**Your assignment:**
Which lines belong in your copy? Those from the start of the data through the line with "Image resolution: width=1568", exactly as written, without any pictures.

Stored data entries:

+++++

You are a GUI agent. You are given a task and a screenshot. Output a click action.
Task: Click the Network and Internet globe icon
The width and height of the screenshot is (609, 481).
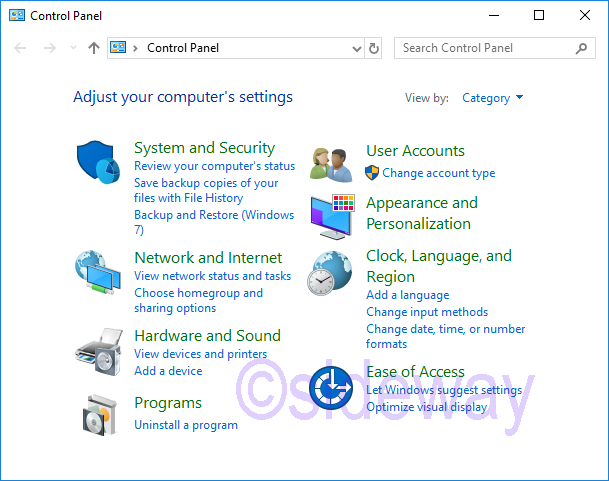tap(98, 269)
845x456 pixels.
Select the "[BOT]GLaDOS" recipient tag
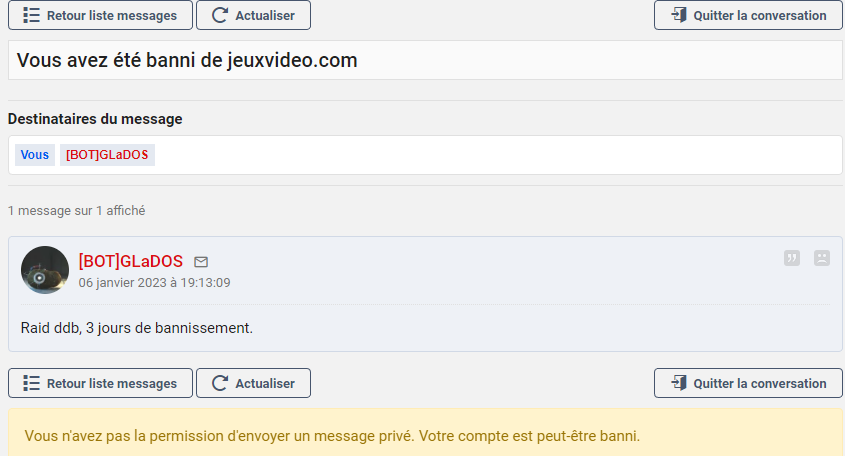tap(107, 155)
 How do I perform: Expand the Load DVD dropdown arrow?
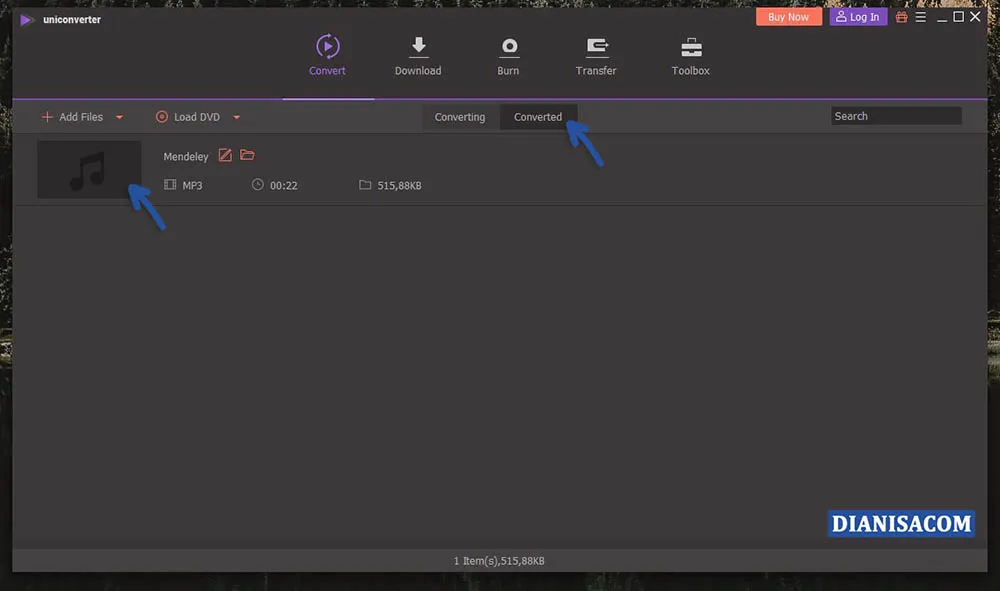236,117
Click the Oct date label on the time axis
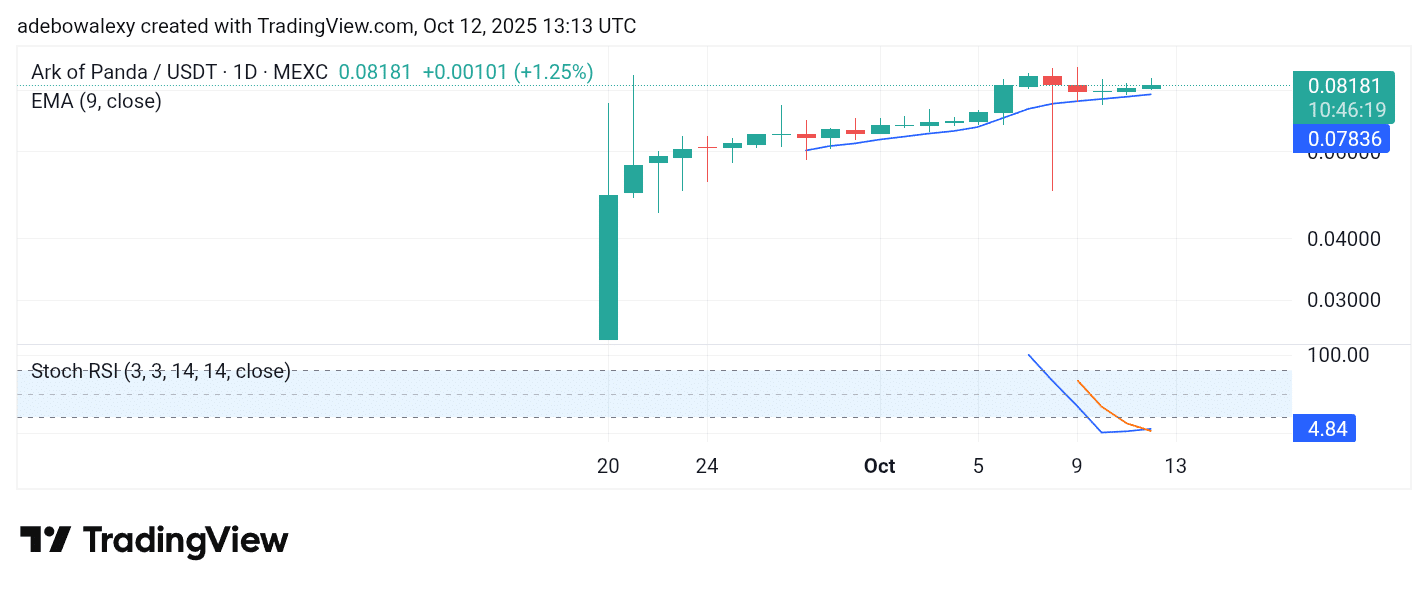 click(880, 466)
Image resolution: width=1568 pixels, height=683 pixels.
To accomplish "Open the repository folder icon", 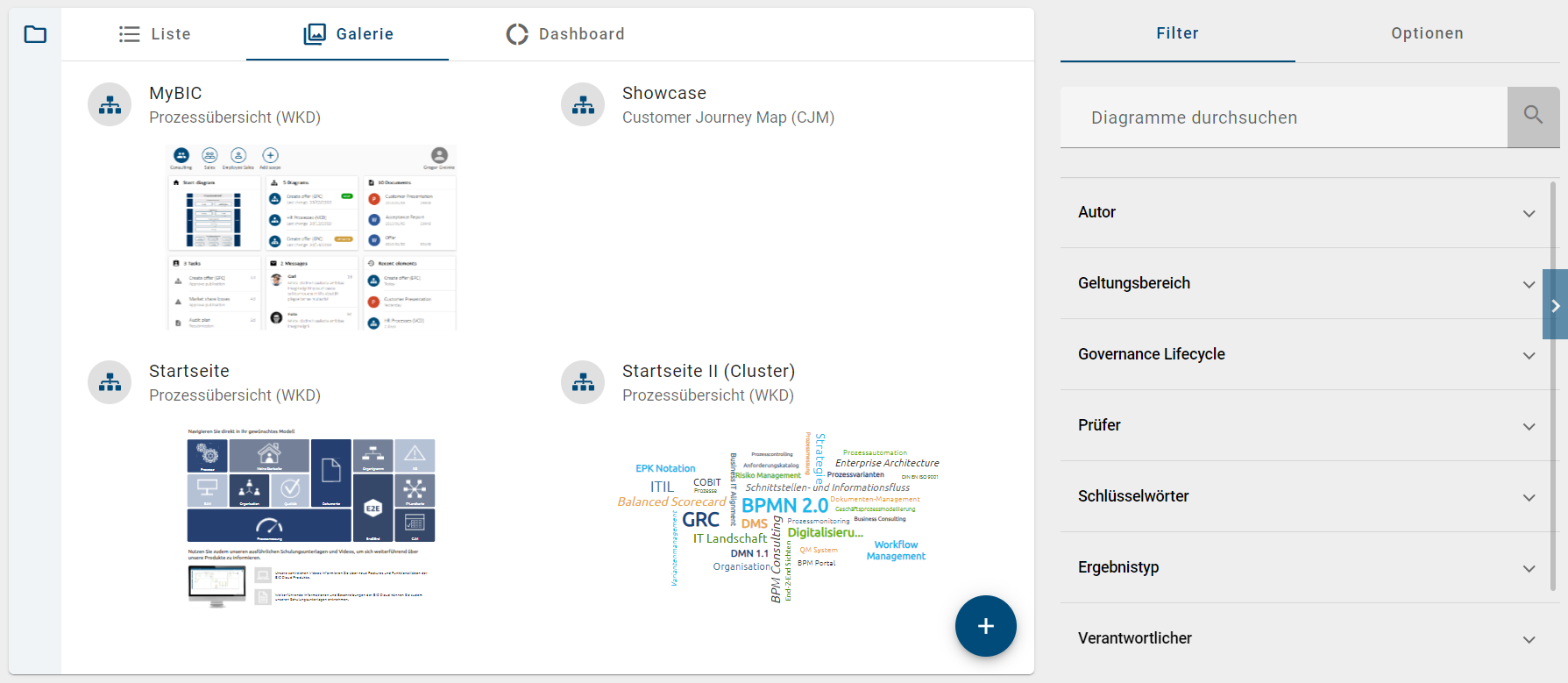I will [x=35, y=34].
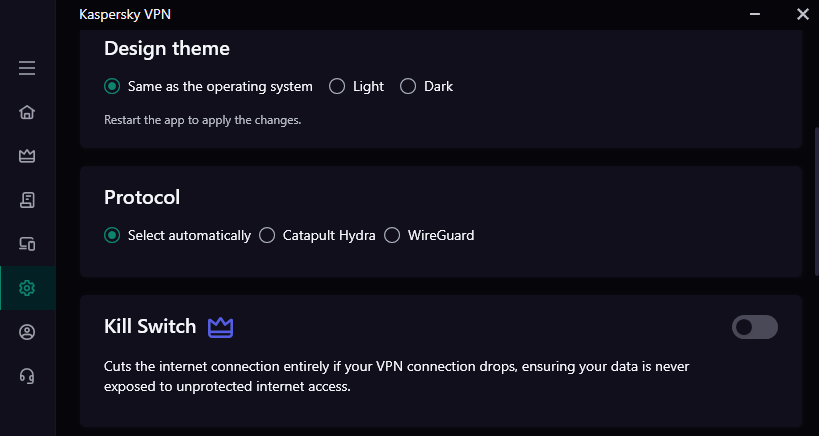The width and height of the screenshot is (819, 436).
Task: Click the crown badge beside Kill Switch
Action: tap(220, 327)
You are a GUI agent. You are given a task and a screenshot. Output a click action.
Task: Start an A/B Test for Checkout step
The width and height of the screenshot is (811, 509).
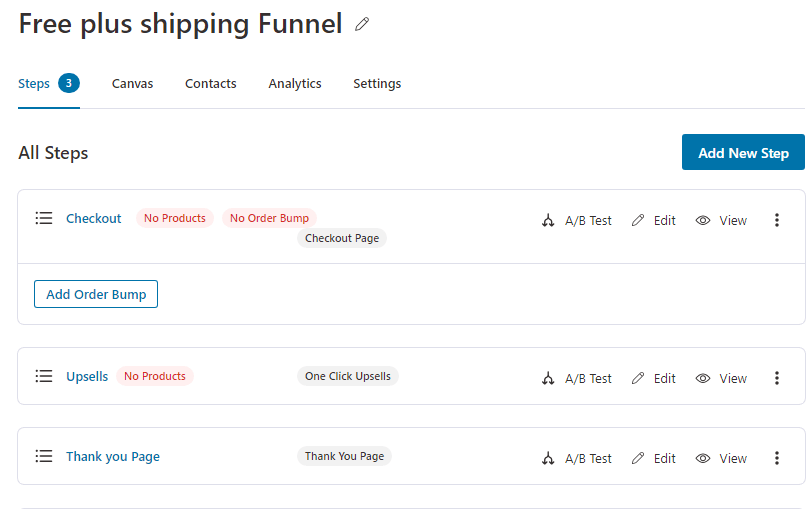(577, 220)
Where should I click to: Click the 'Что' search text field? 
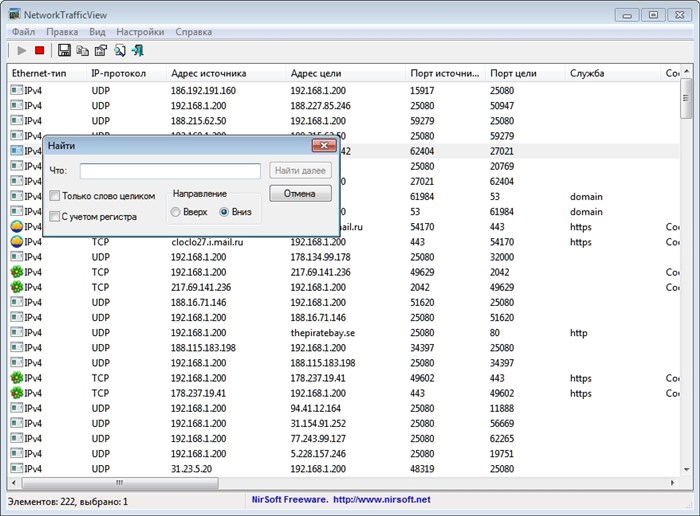click(x=170, y=171)
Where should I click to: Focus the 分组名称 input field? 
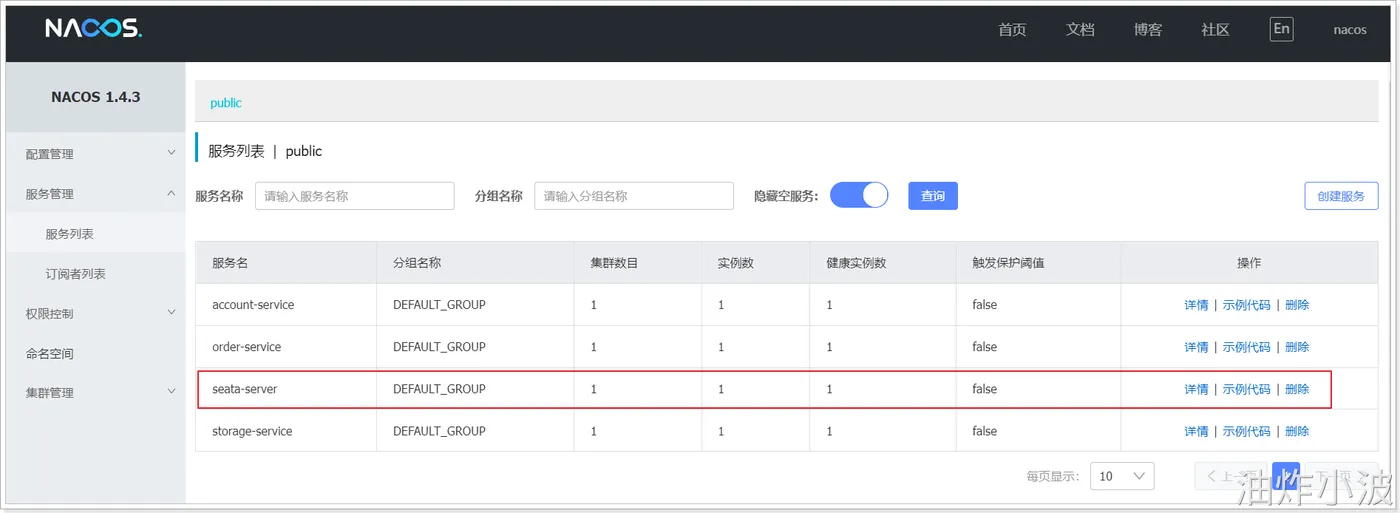click(x=634, y=196)
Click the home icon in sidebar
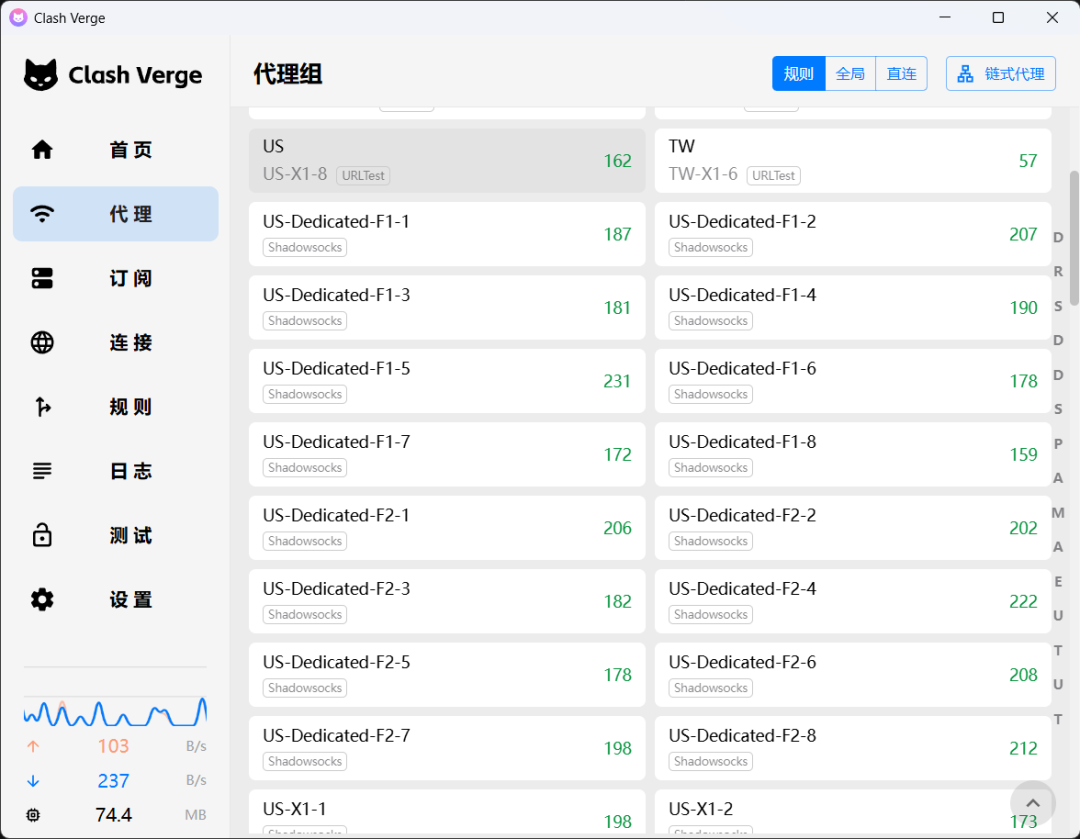Viewport: 1080px width, 839px height. tap(42, 150)
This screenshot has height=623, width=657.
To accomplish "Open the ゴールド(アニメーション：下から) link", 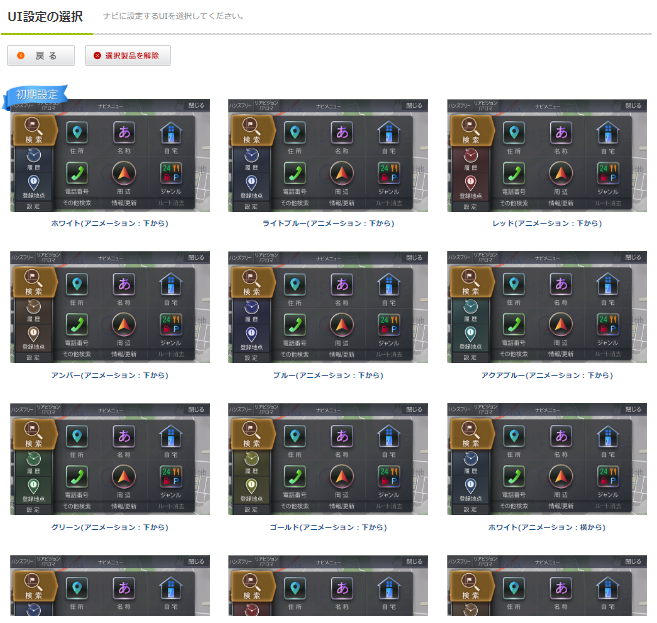I will pyautogui.click(x=327, y=527).
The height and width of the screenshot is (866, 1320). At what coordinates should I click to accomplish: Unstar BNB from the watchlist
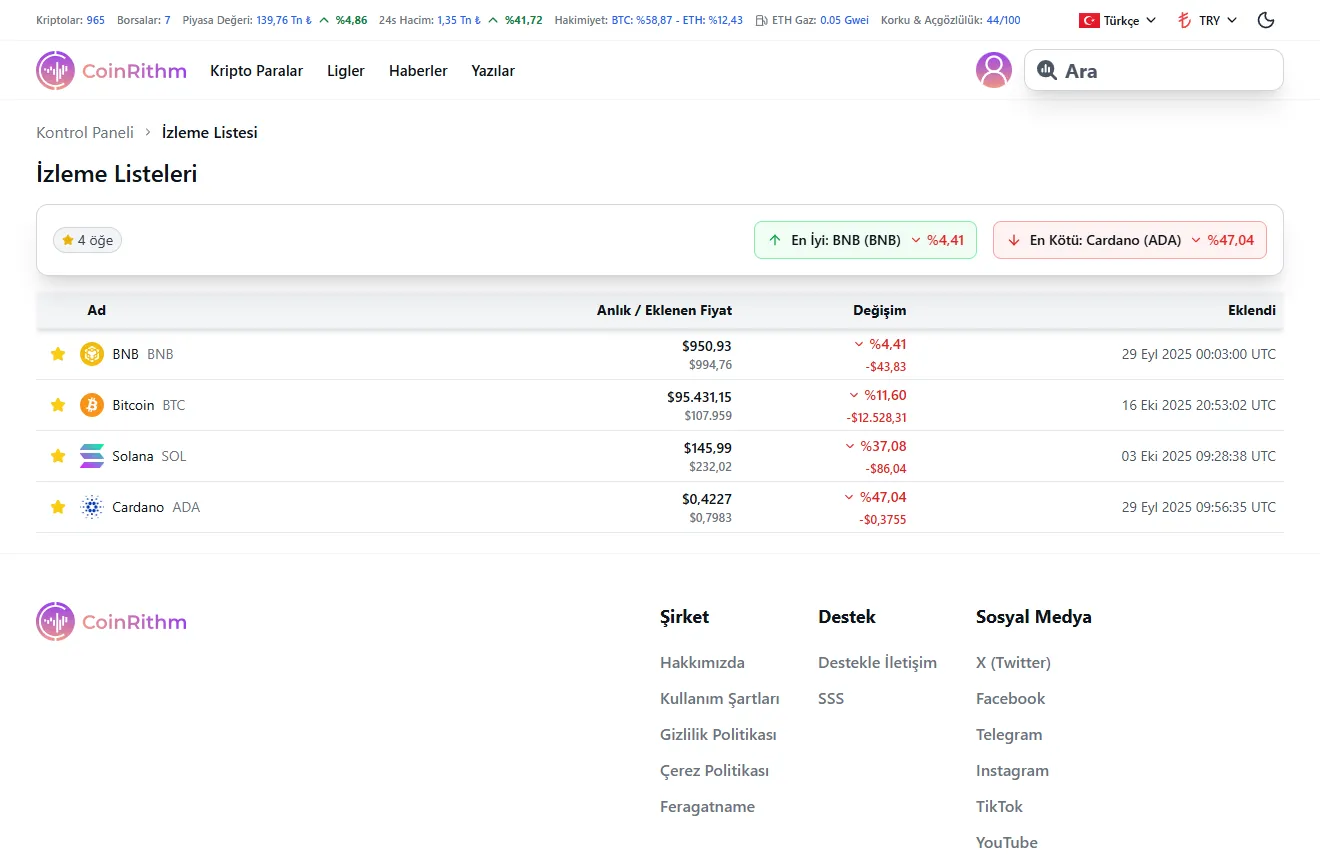58,354

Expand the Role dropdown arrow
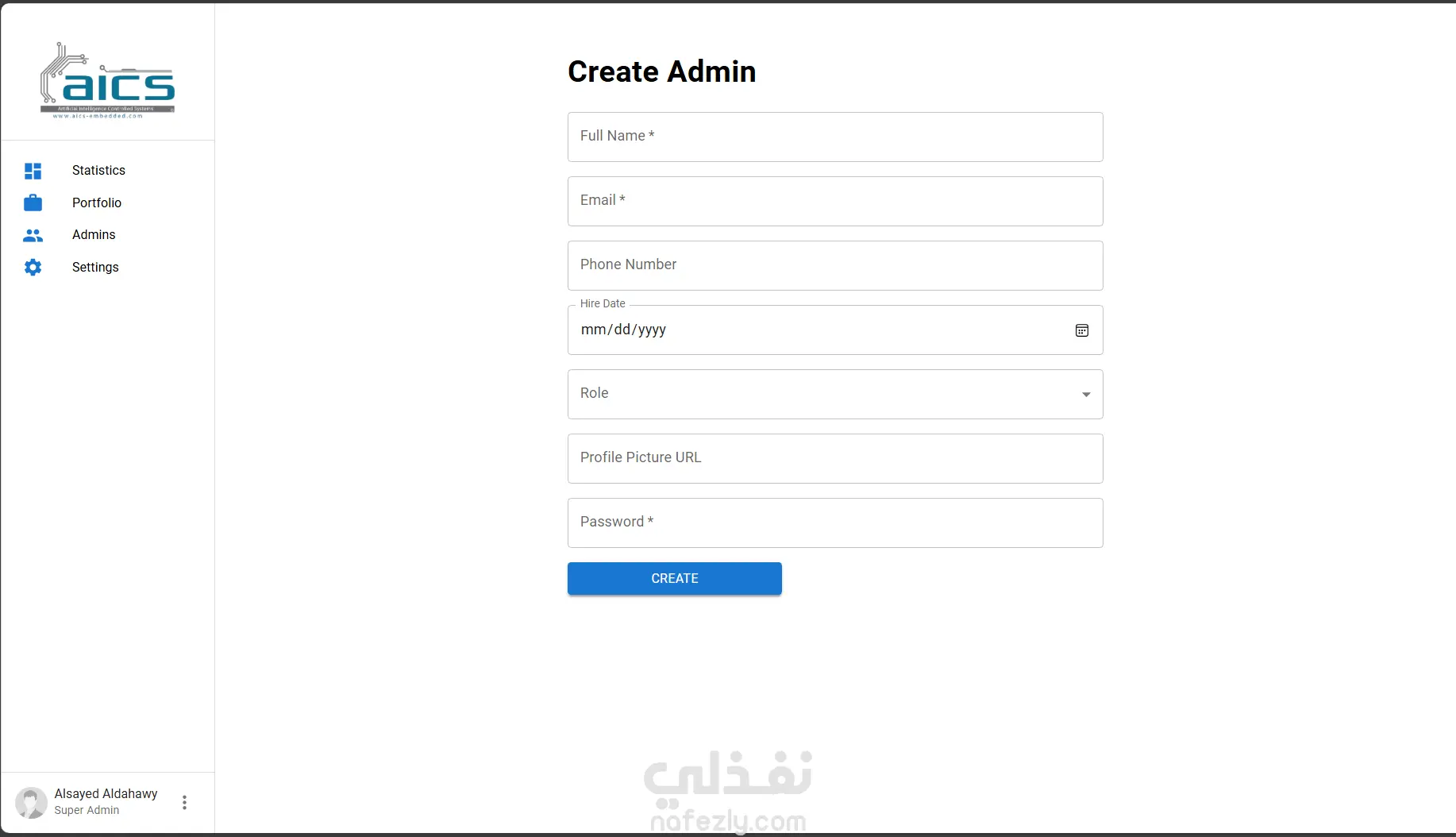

+++++

**Answer box:**
You are a GUI agent. You are given a task and a screenshot. Output a click action.
Task: Click the Network and Internet globe icon
The width and height of the screenshot is (609, 481).
tap(98, 269)
845x456 pixels.
Select the "[BOT]GLaDOS" recipient tag
tap(107, 155)
 How do I perform: Expand the Load DVD dropdown arrow?
236,117
Click the Oct date label on the time axis
 click(880, 466)
Image resolution: width=1568 pixels, height=683 pixels.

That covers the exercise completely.